Dated: April 5, 2011   By:   /s/ Douglas E. Robinson    
    Douglas E. Robinson   
    Chief Financial Officer
Principal Financial Officer 
 

 

 

Exhibit 32.1
EXHIBIT 32.1
CERTIFICATION PURSUANT TO 18 U.S.C. SECTION 1350,
AS ADOPTED PURSUANT TO SECTION 906 OF THE SARBANES-OXLEY ACT OF 2002
In connection with the Annual Report of Verint Systems Inc. (the “Company”) on Form 10-K for the period ended January 31, 2011 (the “Report”), I, Dan Bodner, President and Chief Executive Officer of the Company, hereby certify, pursuant to 18 U.S.C. Section 1350, as adopted pursuant to Section 906 of the Sarbanes-Oxley Act of 2002, that to my knowledge:
(1) the Report fully complies with the requirements of Section 13(a) or 15(d) of the Securities Exchange Act of 1934, as amended; and
(2) the information contained in the Report fairly presents, in all material respects, the financial condition and results of operations of the Company.
         
Dated: April 5, 2011  By:   /s/ Dan Bodner    
    Dan Bodner   
    President and Chief Executive Officer Principal Executive Officer   
This certification accompanies this Report on Form 10-K pursuant to Section 906 of the Sarbanes-Oxley Act of 2002 and shall not, except to the extent required by such Act, be deemed filed by the Company for purposes of Section 18 of the Securities Exchange Act of 1934, as amended (the “Exchange Act”).
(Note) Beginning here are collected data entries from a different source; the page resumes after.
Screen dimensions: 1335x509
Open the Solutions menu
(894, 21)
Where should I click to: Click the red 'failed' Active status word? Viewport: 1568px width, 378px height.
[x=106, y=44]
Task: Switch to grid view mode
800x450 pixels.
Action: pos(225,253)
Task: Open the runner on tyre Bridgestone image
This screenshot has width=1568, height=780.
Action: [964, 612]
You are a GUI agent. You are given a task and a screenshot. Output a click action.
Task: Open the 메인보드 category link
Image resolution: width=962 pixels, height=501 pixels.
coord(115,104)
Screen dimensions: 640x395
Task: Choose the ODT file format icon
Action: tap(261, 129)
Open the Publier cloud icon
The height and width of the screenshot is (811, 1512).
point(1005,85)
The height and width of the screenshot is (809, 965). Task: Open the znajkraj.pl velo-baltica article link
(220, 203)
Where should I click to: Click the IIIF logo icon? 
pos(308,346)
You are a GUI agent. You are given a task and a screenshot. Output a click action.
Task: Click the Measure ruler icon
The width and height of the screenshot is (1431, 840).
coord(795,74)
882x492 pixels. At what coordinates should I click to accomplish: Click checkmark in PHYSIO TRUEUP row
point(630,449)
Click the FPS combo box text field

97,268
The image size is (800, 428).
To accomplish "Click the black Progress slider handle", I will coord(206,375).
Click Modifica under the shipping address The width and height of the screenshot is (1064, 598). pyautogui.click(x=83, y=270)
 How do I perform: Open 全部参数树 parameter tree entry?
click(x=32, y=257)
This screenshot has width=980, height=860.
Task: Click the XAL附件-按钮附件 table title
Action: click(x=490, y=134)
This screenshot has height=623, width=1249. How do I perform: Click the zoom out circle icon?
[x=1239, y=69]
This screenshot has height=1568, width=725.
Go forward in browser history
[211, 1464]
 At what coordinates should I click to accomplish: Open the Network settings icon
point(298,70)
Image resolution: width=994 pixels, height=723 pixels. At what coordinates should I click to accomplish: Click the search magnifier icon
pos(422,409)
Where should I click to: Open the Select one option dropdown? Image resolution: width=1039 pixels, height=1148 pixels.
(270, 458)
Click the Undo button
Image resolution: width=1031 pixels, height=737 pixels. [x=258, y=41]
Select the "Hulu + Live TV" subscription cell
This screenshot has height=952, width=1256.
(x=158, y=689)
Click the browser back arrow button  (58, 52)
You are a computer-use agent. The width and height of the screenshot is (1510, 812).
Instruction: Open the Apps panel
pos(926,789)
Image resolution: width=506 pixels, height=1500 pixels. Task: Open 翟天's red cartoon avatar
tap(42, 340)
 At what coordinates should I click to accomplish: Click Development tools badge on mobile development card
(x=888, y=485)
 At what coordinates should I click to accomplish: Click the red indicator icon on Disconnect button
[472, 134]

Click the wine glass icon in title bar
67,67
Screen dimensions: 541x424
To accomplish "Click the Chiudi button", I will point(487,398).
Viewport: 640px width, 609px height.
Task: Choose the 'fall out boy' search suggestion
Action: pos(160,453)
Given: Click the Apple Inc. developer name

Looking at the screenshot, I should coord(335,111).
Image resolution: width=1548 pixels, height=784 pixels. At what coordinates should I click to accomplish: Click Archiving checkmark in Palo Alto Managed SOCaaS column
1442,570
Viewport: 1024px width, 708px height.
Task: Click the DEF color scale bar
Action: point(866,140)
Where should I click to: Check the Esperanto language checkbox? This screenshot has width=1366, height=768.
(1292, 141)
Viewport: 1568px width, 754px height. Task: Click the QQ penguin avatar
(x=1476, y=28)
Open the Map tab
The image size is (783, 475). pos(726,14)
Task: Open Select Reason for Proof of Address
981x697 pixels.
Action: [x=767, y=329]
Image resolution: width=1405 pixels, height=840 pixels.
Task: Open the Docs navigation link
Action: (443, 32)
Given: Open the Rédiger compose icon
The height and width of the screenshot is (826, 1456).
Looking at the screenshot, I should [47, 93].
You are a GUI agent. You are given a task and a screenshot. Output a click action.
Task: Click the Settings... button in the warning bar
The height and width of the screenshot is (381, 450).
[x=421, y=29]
Such certification will not be deemed to be incorporated by reference into any filing under the Securities Act of 1933, as amended, or the Exchange Act, except to the extent that the Company specifically incorporates it by reference.

 

 

Exhibit 32.2
EXHIBIT 32.2
CERTIFICATION REQUIRED BY 18 U.S.C. SECTION 1350,
AS ADOPTED PURSUANT TO SECTION 906 OF THE SARBANES-OXLEY ACT OF 2002
In connection with the Annual Report of Verint Systems Inc. (the “Company”) on Form 10-K for the period ended January 31, 2011 (the “Report”), I, Douglas E. Robinson, Chief Financial Officer of the Company, hereby certify, pursuant to 18 U.S.C. Section 1350, as adopted pursuant to Section 906 of the Sarbanes-Oxley Act of 2002, that to my knowledge:
(1) the Report fully complies with the requirements of Section 13(a) or 15(d) of the Securities Exchange Act of 1934, as amended; and
(2) the information contained in the Report fairly presents, in all material respects, the financial condition and results of operations of the Company.
         
Dated: April 5, 2011  By:   /s/ Douglas E. Robinson    
    Douglas E. Robinson   
    Chief Financial Officer
Principal Financial Officer 
 
This certification accompanies this Report on Form 10-K pursuant to Section 906 of the Sarbanes-Oxley Act of 2002 and shall not, except to the extent required by such Act, be deemed filed by the Company for purposes of Section 18 of the Securities Exchange Act of 1934, as amended (the “Exchange Act”). Such certification will not be deemed to be incorporated by reference into any filing under the Securities Act of 1933, as amended, or the Exchange Act, except to the extent that the Company specifically incorporates it by reference.